Прижимая кусок туалетной бумаги к лицу, он вышел наружу.
Я следом за ним. Пианино все еще бренчало, и там нестройным хором пели вместе с Джеки что-то ужасное, в чем с трудом можно было узнать песню «Освободи меня». Голоса звучали вразброд, лица раскраснелись от солнца и вина. Женщина-блондинка, которая восхищалась только что его голосом, плакала, и по ее щекам текла тушь. Хелен стояла возле певца, обнимая его за плечи своей обнаженной загорелой рукой.
Я как-то сразу почувствовал себя уставшим, трезвым и подавленным. У меня в бумажнике был номер телефона для вызова такси. Я сунул руку в карман.
Бумажника не оказалось.
Он был при мне, когда я запрыгивал в автомобиль Хелен. Я точно это знал, потому что нащупал его в кармане, когда пытался найти там нож, чтобы защититься от собак. Сначала я подумал, что обронил его, и обошел комнату, глядя всем под ноги. Потом вышел на лестничную площадку. Лестница была пуста. Внизу виднелись следы засохшей крови Поула. Я прошел в туалет.
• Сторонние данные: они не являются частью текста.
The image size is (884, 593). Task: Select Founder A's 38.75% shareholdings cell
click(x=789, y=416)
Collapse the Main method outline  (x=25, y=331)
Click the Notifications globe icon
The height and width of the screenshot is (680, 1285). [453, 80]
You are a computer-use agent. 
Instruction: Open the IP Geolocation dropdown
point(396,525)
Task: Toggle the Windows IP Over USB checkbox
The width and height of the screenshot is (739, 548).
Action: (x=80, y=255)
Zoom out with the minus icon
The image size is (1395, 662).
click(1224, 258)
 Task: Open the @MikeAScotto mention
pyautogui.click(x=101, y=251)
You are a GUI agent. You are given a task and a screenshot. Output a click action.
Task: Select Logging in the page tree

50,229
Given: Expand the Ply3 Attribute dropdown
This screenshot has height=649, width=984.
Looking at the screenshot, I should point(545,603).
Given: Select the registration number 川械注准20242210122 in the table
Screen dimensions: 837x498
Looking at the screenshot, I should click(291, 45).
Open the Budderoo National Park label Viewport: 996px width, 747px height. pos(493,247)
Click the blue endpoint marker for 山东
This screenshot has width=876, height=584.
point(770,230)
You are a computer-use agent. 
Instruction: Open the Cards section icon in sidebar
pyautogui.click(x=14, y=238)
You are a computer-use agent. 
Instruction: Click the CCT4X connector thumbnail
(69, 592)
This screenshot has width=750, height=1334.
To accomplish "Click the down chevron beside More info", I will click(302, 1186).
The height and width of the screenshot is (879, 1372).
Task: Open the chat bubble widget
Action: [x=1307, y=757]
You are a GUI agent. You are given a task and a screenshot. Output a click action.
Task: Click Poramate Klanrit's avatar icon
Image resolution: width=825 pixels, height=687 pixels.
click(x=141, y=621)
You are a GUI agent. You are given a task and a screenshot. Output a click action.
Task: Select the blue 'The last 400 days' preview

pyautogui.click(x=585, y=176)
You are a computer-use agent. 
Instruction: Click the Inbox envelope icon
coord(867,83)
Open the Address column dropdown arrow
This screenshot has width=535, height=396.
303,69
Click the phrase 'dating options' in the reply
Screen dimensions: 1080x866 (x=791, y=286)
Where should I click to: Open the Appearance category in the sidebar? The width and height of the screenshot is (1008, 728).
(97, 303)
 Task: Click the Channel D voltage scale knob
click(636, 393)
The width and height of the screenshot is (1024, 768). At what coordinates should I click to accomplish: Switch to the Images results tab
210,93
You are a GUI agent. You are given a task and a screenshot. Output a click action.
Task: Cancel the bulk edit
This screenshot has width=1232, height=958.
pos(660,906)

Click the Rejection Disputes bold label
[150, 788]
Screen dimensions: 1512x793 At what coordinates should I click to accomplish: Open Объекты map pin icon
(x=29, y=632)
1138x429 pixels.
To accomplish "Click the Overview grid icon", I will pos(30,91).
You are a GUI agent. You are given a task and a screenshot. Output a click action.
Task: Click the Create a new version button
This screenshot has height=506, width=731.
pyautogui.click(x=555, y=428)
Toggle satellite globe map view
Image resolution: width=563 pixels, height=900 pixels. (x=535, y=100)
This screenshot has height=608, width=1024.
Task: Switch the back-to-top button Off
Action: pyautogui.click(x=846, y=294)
Одна из кабин была заперта. Оттуда слышалось сопение. Я вымыл руки. Бумажника нигде не было. Черт возьми, подумал я. Может быть, он все-таки в том проклятом саду, где собаки?
Дверь кабины открылась, и оттуда вышел тот же самый мужчина с блестящими глазками. У него в руке была пластиковая карточка, и он постукивал по ней ногтем большого пальца. На лице у него застыла широкая улыбка.
— Привет еще раз! — не удивился он.
Я смотрел на карточку. Это было удостоверение члена Королевской ассоциации парусного спорта. Я выхватил ее у него из рук. На ней стояло мое имя. Я тут же вспомнил, что он вроде бы отряхивал меня, как бы поправляя мою рубашку, и все понял.
— Ну ты, отдавай мой бумажник!
— А при чем здесь я?
Его руки начали подниматься, сначала медленно, потом все быстрее. Я резко отклонил голову назад. Пальцы, которые были нацелены мне в глаза, угодили в лоб. Моя голова ударилась о стену.
Я услышал, как хлопнула дверь, прозвучали шаги по мраморной лестнице, потом с шумом завелся мотор автомобиля, и по гравию зашуршали покрышки.
Промыв ссадину на лбу, я вернулся в зал. Хелен сидела у пианино, а перед ней стоял стакан апельсинового сока. Я пожаловался:
— Кто-то только что залез ко мне в карман.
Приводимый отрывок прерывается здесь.